Updated: Dec 2, 2025

I first met Chef Julien Royer of 3* Odette in 2022 at a 50 Best collaboration in Abu Dhabi. The meal was a stellar example of deeply rooted French cooking with familiar, modern Asian touches.


When I saw Chef again at 50 Best in London, later that year, I was urged to stop dreaming about visiting Odette, and actually pay it a visit in peson.


Fast forward, and I'm finally seated in this temple of Royer's deeply-personal cuisine.


The dining room has undergone a refurb for Odette's 10th anniversary, so the picture below will likely not match your experience. While housed in the National Gallery, the decor is anything but a dated museum piece. I can't wait to see how it will evolve.

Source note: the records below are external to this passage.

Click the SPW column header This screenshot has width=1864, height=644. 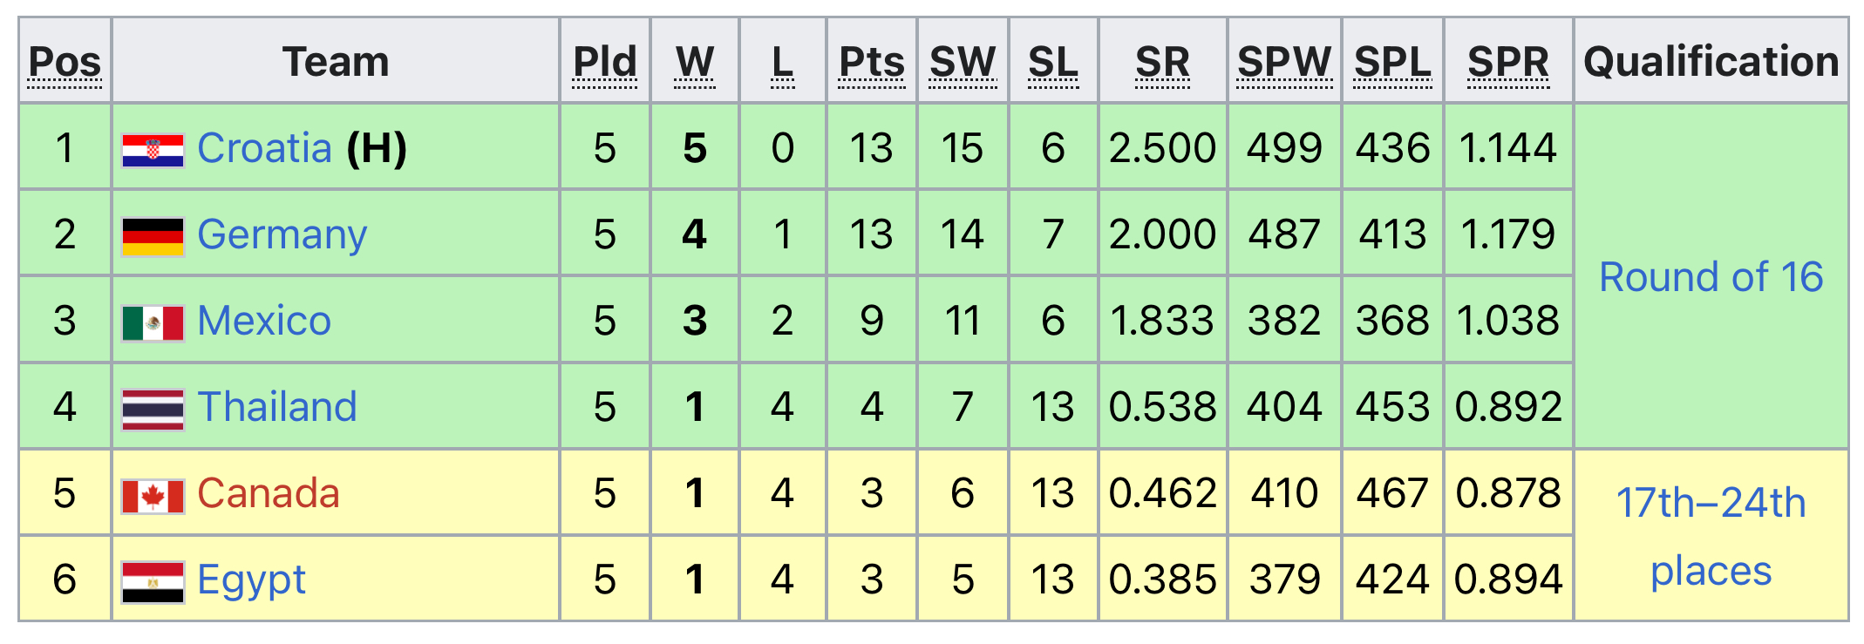tap(1284, 63)
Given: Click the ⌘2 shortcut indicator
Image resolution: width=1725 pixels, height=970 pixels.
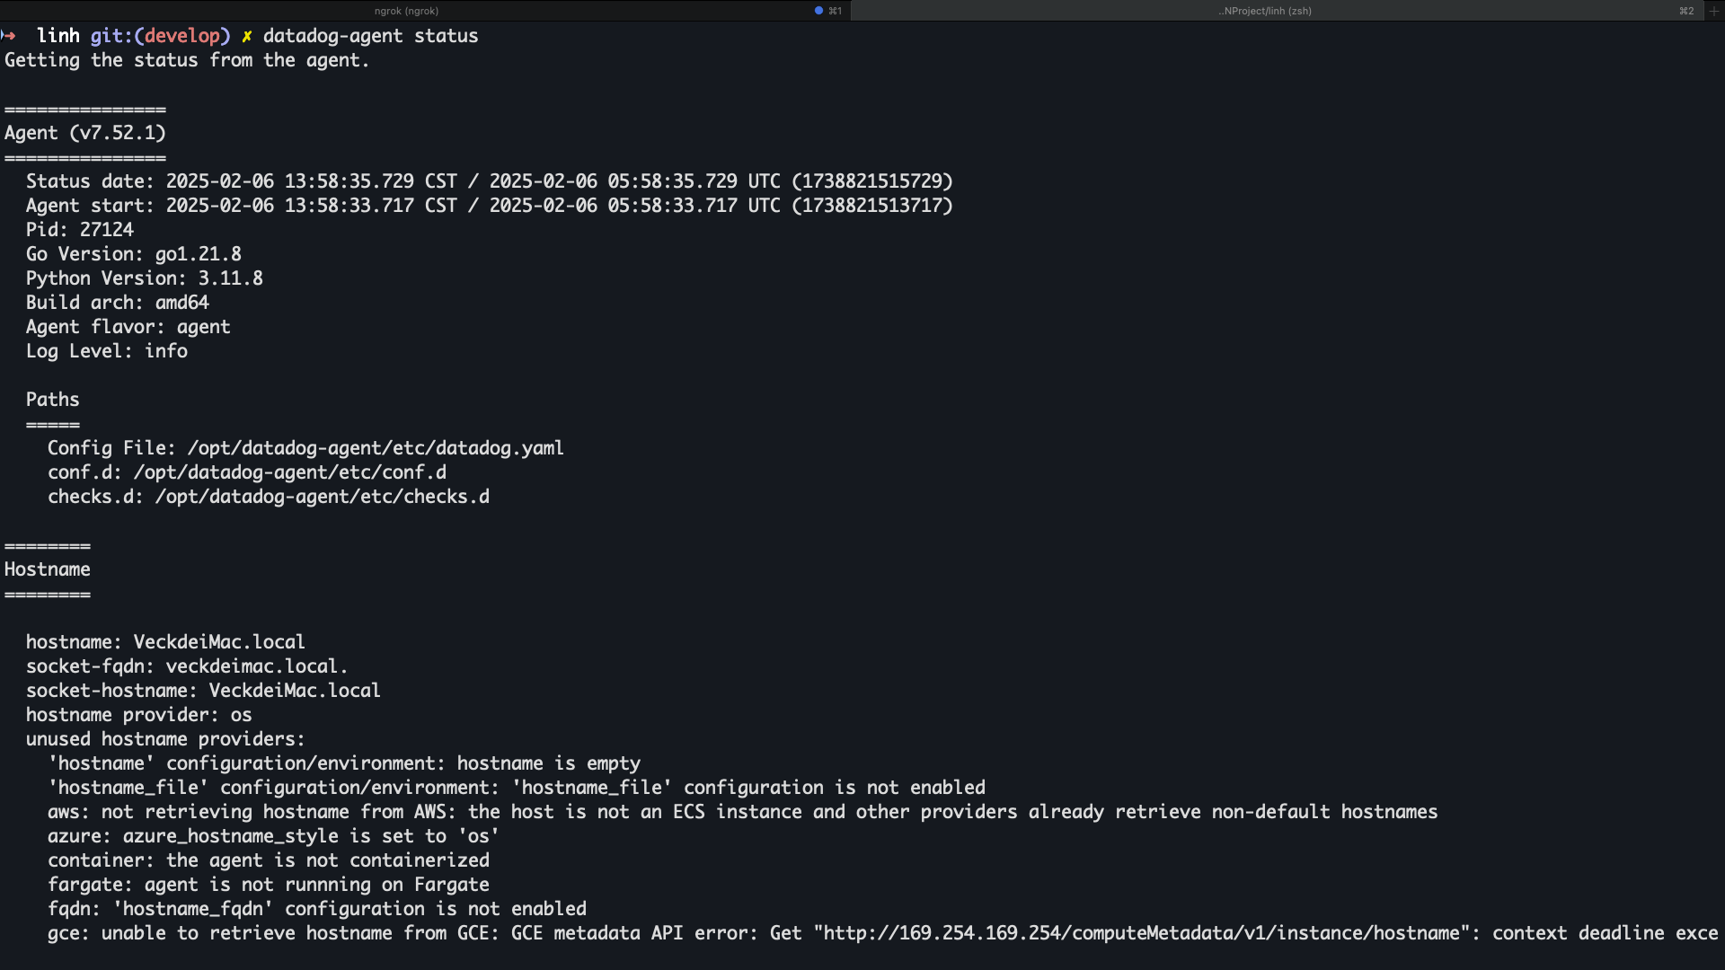Looking at the screenshot, I should 1686,11.
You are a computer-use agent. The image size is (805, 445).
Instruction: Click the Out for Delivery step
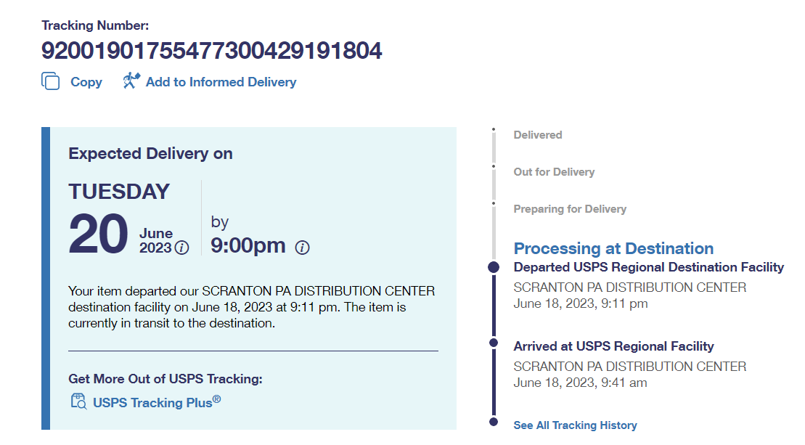click(x=554, y=172)
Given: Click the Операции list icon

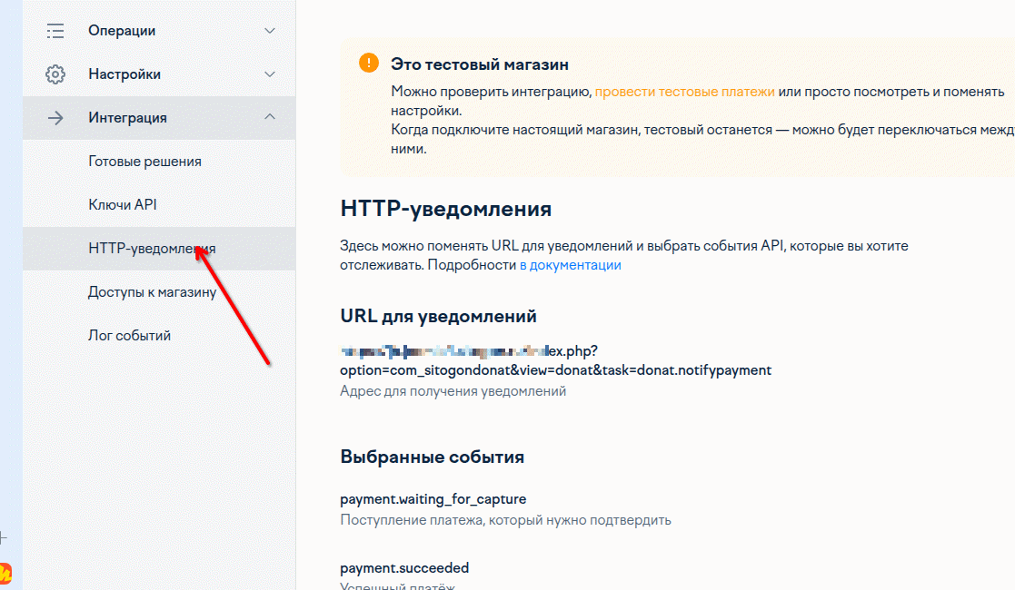Looking at the screenshot, I should (55, 31).
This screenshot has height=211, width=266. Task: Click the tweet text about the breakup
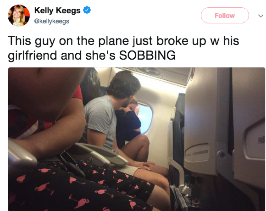[123, 48]
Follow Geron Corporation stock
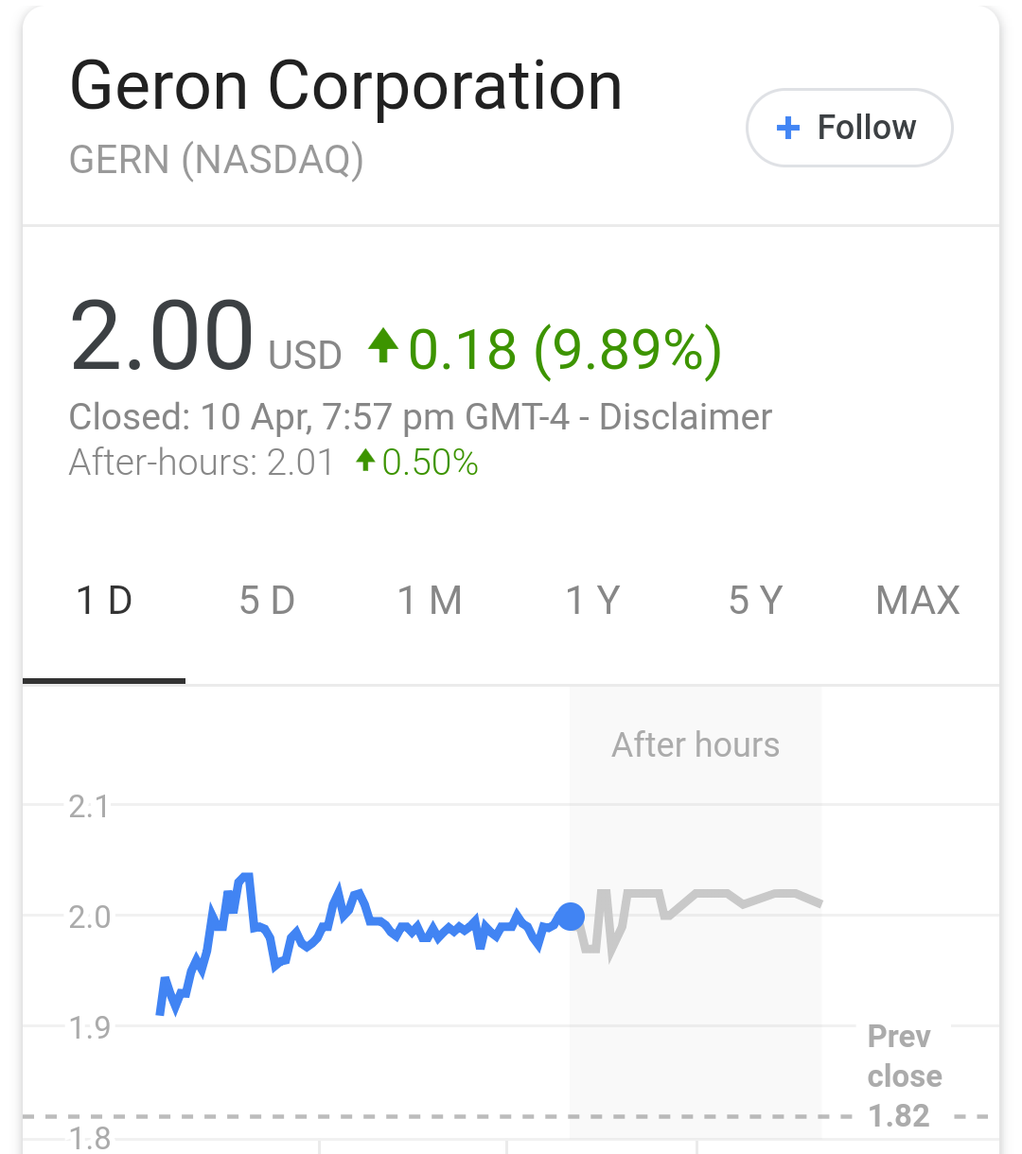Screen dimensions: 1022x1154 click(849, 128)
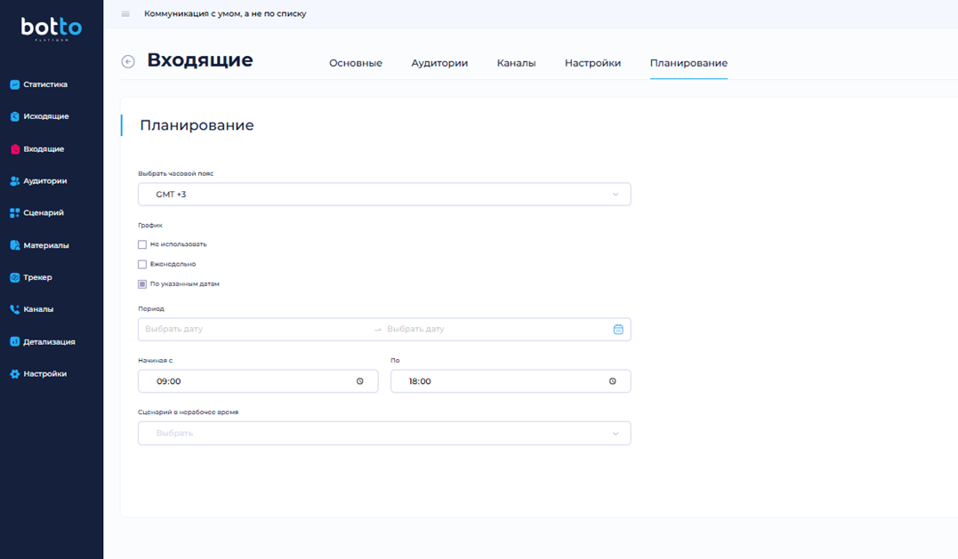Click the 18:00 end time field
The image size is (958, 559).
[x=498, y=381]
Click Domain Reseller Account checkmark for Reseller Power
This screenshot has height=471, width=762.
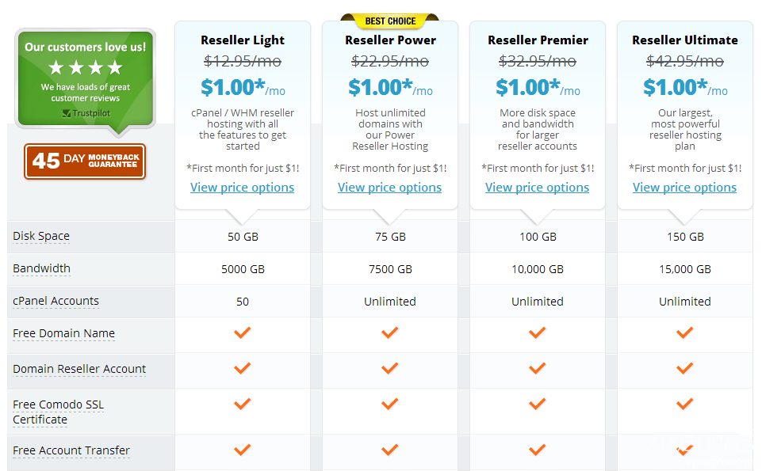(x=390, y=368)
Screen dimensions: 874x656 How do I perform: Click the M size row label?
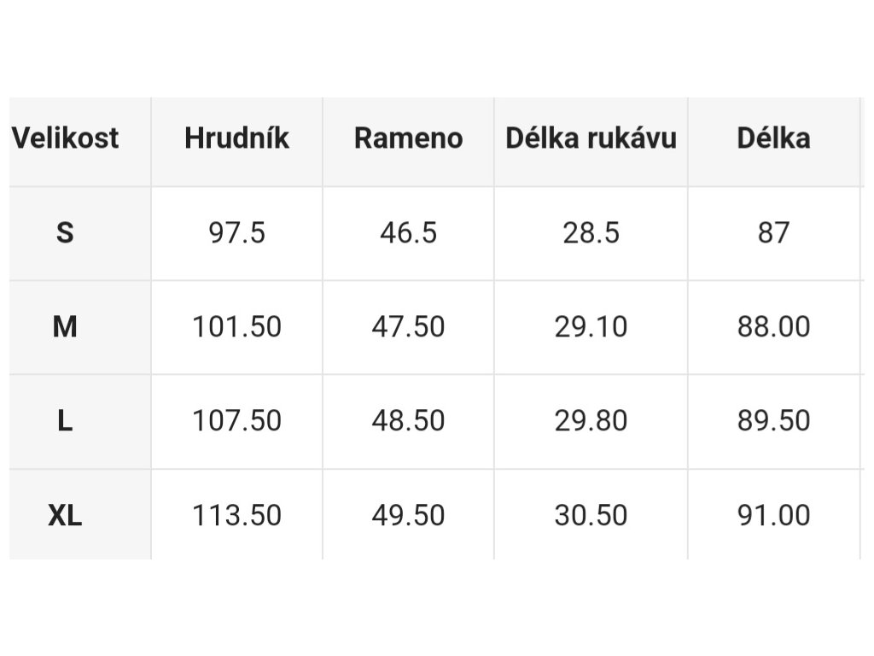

Although the snacks are knockouts, something that will stick with me is the butter. Of course, I was expecting the breads to be exceptional. What I wasn't expecting was the most delightful, herbaceous, grassy butter I've ever had the pleasure spreading on a crusty piece of bread. It is simply addictive throughout the meal.


The aji crudo was beautifully presented, but what made it interesting was the incorporation of almond, not just for the texture, but to add that earthy/nuttiness to the bright dish.


The smoked egg is something you find on various menus, but the chorizo was the main attraction. The crumble rendered to a point where it brought depth of flavour without making the dish heavy.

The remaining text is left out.